Wenn ein solcher Exote gleich zwei Mal im selben Maßstab und aus dem selben Material in selber, grundsätzlicher Machart den Sammlermarkt flutet, ist natürlich ein Blick auf die Konkurrenz geboten, bei Cult Scale Models im Sommer 2023 erschienen. Auch Cult Scale trifft die Linien des Alfa 6 sehr gut, dieses Modell hat aber zu breite Rückleuchteneinfassung, ein einfacher gestaltetes Scudetto, die Fensterumfassungen und die Schwellerzierleiste sind silbern bedruckt und nicht verchromt. Auf der Habenseite: Bei Cult Scale können die Vorderräder einschlagen. Dafür kostet er rund 200 Euro gegenüber rund 120 bei Laudoracing.
Steckbrief:
Laudoracing LM156E Alfa Romeo Alfa Sei 2.5 1979 Luci di Bosco. Fertigmodell Resine, Maßstab 1:18. Auflage 199 Exemplare. Preis direkt bei Laudoracing 119,90 Euro, beim Fachhändler etwas teurer.
afs
Randnotiz:
Dillingen an der Donau als Alfa-Mekka
Der Autor absolvierte im Sommer 1984 seine Bundeswehr-Grundausbildung in Dillingen an der Donau. Das ist eine Kreisstadt in Bayrisch-Schwaben mit weniger als 20.000 Einwohnern und mit damals sehr vielen Soldaten und wenigen Autohäusern. Es gab die üblichen deutschen Automarken zu kaufen und einen einzigen Händler, der Importautos anbot, einen Alfa-Romeo-Händler, nämlich Alfa-Joas in der Donaustraße (gibt es schon lange nicht mehr). Der war sehr engagiert und erfolgreich. Nie zuvor habe ich in einer Stadt eine größere Alfa-Romeo-Dichte erlebt. Es gab nahezu keine Peugeot und Citroën dort, keine Fiat und kaum Japaner. Wer dem deutschen automobilen Einerlei in Dillingen an der Donau entfliehen wollte, fuhr einen Alfa. Auch in der Alfa-Sei-Klasse. Natürlich überwogen Mercedes W123 und Fünfer-BMW in der 2,5-Liter-Klasse. Aber während sonst als Alternative ein Peugeot 604 oder ein CX oder ein Rover oder ein Talbot Tagora oder ein Lancia Gamma in Frage kamen, kam in Dillingen nur die Alfa 6 Limousine in Betracht. Nirgends sonst sah ich eine solch hohe Alfa-Sei-Population wie im Sommer 1984 in Dillingen an der Donau.
afs
Randnotiz:
Der Alfa Sei von Norev in 1:43
Die 1:18er-Fraktion kann nun aus zwei Alfa Sei der ersten Serie wählen, Laudoracing und Cult Scale Models.
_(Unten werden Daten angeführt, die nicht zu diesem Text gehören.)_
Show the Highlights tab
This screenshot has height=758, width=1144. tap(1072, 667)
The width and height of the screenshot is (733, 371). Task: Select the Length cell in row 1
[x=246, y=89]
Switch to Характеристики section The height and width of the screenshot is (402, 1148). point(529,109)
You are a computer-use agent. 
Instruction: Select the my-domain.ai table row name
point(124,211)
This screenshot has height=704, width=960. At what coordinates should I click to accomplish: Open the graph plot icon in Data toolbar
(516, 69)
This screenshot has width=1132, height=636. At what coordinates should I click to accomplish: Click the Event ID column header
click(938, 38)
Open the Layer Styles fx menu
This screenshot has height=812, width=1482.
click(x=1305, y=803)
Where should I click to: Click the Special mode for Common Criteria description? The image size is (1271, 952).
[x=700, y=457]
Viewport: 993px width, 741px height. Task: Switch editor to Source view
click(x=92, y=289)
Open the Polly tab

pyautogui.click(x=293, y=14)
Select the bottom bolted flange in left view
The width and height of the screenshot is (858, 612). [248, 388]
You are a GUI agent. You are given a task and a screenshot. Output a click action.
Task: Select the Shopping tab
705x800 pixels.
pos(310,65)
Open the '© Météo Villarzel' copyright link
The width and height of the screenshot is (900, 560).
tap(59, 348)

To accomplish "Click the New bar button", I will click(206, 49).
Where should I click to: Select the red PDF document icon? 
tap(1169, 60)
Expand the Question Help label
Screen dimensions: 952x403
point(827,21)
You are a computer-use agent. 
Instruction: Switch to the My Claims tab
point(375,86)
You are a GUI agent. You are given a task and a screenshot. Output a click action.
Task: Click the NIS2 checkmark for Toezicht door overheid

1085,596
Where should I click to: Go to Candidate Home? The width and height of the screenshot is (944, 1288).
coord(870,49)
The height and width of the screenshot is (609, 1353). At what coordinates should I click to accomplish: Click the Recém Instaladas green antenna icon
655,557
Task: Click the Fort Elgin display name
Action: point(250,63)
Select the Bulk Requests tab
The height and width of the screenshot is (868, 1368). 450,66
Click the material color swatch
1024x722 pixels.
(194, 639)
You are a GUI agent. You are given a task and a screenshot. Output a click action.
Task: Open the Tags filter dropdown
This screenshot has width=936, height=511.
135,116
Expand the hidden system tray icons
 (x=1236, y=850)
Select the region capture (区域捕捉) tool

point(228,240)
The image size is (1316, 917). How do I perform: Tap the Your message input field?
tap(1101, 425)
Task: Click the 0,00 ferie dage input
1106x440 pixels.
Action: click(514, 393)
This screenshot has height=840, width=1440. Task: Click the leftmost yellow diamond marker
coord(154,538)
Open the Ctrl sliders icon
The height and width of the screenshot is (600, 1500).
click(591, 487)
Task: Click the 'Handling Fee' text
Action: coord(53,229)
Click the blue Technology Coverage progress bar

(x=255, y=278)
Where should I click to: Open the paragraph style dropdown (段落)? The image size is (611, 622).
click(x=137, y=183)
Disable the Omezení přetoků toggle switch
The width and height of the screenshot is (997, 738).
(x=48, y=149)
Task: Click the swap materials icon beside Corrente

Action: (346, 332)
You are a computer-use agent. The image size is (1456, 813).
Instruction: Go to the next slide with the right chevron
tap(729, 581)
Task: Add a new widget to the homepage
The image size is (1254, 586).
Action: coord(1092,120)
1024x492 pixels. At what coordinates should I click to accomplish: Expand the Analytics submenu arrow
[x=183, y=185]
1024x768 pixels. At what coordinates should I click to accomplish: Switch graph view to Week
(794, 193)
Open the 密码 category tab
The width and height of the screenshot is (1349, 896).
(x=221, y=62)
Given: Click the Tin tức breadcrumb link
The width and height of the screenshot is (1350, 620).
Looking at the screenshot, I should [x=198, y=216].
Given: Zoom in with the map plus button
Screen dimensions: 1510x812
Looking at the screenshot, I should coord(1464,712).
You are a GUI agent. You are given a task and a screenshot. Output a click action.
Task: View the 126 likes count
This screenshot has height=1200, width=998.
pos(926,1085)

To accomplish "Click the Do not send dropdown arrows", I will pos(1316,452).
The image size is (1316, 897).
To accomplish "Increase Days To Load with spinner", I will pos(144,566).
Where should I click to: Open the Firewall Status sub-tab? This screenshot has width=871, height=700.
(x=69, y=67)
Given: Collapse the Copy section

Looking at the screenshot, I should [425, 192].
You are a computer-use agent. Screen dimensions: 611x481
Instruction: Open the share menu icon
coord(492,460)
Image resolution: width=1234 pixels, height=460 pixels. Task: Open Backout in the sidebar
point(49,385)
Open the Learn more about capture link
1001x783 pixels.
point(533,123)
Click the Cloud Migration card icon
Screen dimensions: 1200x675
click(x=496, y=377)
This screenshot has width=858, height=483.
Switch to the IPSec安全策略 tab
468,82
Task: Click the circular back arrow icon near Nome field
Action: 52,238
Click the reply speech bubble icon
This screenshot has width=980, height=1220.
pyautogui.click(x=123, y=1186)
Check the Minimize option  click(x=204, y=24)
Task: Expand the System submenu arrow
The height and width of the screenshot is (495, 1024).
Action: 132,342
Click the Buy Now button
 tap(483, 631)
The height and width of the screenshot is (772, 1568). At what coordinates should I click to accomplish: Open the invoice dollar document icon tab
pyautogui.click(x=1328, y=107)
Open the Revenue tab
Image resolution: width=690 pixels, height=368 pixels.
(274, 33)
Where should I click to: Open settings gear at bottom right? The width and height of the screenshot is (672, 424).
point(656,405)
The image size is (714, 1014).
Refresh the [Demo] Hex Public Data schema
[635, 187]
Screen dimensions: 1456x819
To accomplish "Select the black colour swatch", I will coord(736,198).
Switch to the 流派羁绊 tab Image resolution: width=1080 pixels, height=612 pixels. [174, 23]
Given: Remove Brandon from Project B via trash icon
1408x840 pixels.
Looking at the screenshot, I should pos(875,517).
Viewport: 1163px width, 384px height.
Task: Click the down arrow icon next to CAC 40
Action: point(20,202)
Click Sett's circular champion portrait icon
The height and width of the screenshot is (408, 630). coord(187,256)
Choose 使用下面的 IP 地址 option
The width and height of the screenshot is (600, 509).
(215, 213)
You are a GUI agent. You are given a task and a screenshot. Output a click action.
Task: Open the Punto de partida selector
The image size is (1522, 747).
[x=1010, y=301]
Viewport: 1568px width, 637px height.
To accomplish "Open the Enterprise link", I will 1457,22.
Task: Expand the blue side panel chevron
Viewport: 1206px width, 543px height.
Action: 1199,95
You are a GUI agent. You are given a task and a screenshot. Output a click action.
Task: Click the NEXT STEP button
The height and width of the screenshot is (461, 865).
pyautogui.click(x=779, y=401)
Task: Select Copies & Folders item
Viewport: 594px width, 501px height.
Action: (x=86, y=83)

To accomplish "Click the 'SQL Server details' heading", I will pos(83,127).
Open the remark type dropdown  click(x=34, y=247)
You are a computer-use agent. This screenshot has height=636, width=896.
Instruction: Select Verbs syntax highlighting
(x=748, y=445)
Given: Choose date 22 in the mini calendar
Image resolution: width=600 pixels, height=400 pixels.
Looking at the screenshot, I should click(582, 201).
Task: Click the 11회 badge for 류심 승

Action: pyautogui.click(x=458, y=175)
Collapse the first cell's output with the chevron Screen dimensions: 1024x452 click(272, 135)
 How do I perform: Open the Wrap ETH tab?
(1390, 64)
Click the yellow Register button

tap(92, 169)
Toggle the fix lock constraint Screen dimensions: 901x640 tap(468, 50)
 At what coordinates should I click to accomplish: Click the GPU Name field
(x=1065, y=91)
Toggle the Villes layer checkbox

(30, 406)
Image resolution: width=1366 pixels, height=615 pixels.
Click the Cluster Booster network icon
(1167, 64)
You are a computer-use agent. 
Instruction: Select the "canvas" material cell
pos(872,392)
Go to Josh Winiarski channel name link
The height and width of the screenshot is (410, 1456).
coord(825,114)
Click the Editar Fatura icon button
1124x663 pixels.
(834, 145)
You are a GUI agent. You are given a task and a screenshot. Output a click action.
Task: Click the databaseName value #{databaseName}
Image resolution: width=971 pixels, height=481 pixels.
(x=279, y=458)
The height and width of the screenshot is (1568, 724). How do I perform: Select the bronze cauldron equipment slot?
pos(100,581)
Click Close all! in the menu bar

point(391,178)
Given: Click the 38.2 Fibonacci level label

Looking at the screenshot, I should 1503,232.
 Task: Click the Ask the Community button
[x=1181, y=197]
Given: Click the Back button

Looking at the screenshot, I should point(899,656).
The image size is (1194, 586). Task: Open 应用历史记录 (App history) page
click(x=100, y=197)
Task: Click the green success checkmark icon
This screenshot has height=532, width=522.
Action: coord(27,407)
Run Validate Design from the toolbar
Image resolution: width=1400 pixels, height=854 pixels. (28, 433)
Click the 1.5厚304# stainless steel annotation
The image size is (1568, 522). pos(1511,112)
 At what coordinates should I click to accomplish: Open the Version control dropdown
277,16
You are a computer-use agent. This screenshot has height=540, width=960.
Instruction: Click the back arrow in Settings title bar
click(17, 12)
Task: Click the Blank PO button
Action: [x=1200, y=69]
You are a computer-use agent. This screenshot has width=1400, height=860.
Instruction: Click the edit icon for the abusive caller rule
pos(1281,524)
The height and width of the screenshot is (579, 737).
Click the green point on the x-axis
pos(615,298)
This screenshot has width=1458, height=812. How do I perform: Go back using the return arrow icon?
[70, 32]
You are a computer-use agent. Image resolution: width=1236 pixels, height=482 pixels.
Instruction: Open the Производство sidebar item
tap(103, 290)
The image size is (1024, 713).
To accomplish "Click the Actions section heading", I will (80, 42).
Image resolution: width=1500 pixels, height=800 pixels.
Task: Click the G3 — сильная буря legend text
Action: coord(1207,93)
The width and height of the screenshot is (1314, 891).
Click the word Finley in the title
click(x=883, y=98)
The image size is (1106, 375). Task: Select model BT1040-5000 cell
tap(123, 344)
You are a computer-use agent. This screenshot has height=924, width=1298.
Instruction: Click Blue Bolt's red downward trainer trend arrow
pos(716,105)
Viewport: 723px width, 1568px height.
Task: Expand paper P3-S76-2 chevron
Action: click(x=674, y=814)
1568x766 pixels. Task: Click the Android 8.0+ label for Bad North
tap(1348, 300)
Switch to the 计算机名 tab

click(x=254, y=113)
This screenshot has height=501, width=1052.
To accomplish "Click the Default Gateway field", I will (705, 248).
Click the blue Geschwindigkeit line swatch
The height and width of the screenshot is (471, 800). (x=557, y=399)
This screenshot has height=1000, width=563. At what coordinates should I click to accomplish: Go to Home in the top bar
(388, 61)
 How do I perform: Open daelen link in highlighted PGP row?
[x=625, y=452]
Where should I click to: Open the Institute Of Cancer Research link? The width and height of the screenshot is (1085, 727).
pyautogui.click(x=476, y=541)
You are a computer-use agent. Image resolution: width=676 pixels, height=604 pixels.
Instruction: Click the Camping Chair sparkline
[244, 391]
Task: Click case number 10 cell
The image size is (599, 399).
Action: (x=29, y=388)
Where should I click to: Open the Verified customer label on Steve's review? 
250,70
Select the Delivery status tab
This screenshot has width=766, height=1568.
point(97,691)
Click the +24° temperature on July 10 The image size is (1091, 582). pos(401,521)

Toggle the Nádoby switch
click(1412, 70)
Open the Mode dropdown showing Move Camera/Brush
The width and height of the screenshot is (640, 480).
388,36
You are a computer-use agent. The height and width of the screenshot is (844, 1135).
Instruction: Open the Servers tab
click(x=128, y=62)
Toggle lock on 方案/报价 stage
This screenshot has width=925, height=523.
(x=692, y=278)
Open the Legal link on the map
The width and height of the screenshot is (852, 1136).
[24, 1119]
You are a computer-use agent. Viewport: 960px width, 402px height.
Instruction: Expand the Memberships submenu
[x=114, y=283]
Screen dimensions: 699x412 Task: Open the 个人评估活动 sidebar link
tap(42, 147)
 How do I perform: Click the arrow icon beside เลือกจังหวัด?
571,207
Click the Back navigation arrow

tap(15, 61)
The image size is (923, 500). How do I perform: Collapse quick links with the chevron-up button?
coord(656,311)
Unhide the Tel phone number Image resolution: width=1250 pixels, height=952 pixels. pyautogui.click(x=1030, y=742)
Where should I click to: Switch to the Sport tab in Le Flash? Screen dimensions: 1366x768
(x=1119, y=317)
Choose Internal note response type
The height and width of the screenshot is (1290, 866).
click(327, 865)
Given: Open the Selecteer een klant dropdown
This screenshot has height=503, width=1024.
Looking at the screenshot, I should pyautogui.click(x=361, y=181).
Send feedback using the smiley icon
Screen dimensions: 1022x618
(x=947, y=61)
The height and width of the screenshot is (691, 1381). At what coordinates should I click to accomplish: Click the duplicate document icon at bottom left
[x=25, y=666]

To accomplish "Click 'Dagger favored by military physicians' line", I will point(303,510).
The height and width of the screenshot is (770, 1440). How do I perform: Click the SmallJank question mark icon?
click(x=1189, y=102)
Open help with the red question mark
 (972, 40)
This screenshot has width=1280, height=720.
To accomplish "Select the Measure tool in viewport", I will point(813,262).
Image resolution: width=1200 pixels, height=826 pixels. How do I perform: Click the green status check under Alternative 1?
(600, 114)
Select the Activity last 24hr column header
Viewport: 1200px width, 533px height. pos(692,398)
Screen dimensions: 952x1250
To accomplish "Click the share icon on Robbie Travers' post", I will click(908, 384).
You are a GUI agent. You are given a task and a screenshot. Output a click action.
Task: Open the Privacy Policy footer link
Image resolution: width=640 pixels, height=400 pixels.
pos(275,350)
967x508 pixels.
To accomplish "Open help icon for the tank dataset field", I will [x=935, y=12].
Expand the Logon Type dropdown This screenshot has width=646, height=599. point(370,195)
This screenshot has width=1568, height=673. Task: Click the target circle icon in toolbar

In 1:43 gibt es von Norev ein zeitgenössisches Modell der ersten und von Neo ein Resinemodell der zweiten Serie. Das Neo-Modell ist in ungewöhnlicher Verzerrung gestaltet, als hätte der Formenbauer die Profilansicht nach einem Weitwinkelobjektiv-Foto gestaltet, vor allem der Kofferraumbereich ist viel zu lang. Wir können es nicht zeigen. Wir haben es nicht, es gefällt uns nicht. Sehenswerter ist die Norev-Miniatur. Sie stammt aus der Zeit, als das 1:43-Spielzeugauto im Aussterben begriffen war und sich die wenigen Vertreter an Einfachheit gegenseitig überboten. Doch man muss Norev lassen, dass deren Firmenbau zu allen Zeiten gut war – auch, als der Alfa Sei 1979/80 in der Serie Jet-Car aus Zinkdruckguss erschien. Zwar schlimme Knubbelräder und unrealistische Farben, oftmals kindlich-bunt mit Phantasiewerbung bedruckt. Aber in diesem Miniaturauto steckte Potenzial. Von Tron gab es in den 80ern Cromodoro-Alufelgen für Alfa Romeo als Zubehör zu kaufen, die den Norev Alfa Sei gewaltig aufwerteten. Und dann musste er eben neu und seriös lackiert werden. Jahre später grub Norev die Formwerkzeuge für eine italienische Partworkserie wieder aus und modifizierte den Wagen: keine zu öffnenden Türen mehr, ordentliches Räderwerk (die Cromodoro-Alus), separat eingesetzte Rückleuchten, Außenspiegel an der Fahrertüre, transparente statt farbig getönter Verglasung, saubere, ernsthafte Lackierung in Anthrazitmetallic und Dekoration. Norev machte aus dem Spielzeug ein ernst zu nehmendes Modellauto. Kurios ist, dass es nur als Partwork-Modell erschien, aber nie in den Fachhandel kam.